Requirement: The required answer is the run of lines from the one holding "Task: Click the" to the end of the data below, copied exactly and free of pictures.

[Stored data entries]

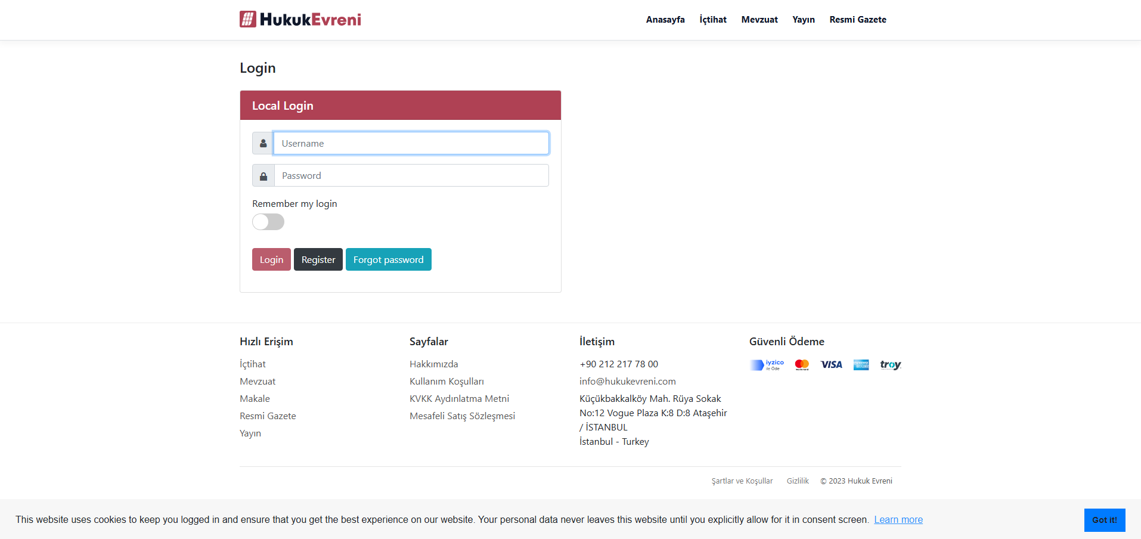Open KVKK Aydınlatma Metni footer link

(x=459, y=399)
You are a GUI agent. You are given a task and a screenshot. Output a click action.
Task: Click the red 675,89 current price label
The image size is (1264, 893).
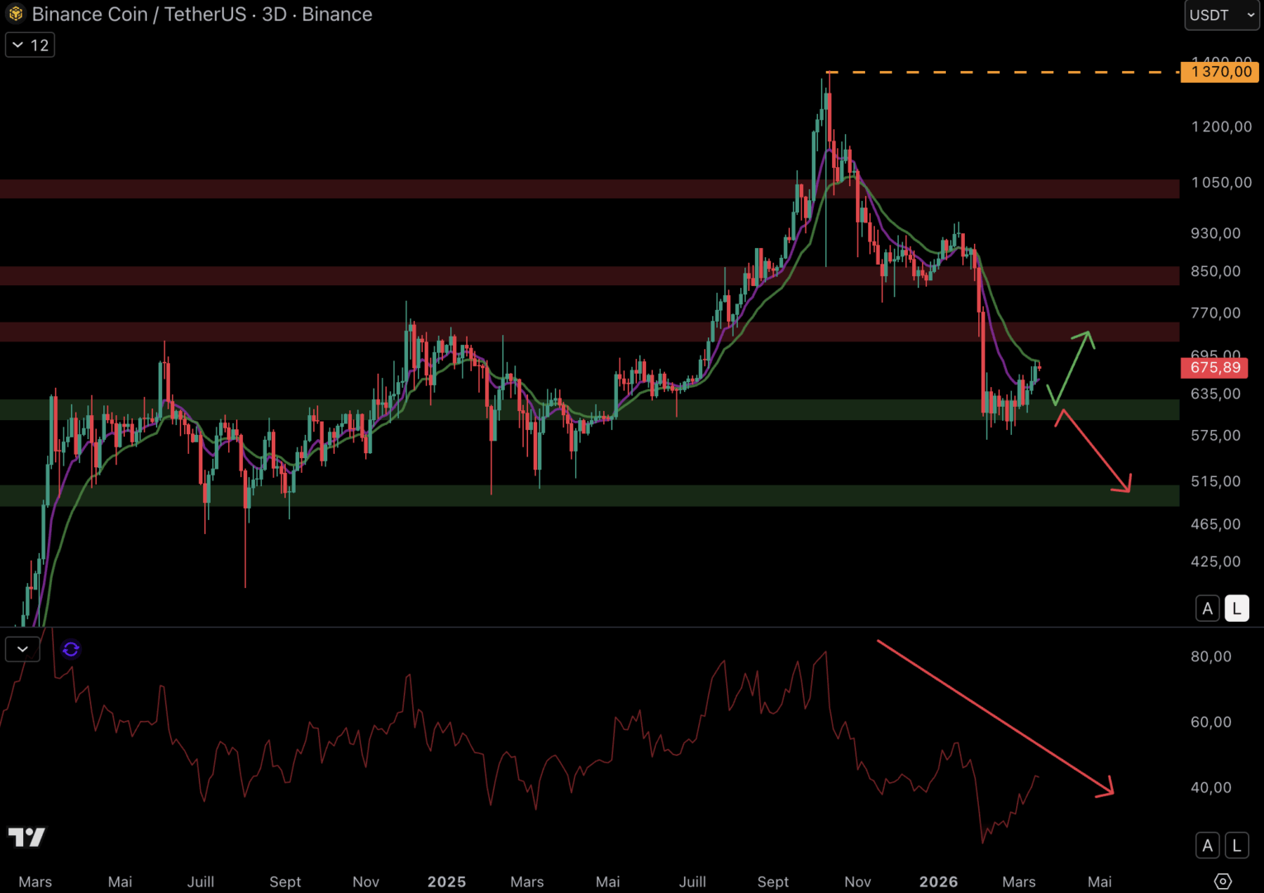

Exercise output:
Task: Click the red 675,89 current price label
The image size is (1264, 893).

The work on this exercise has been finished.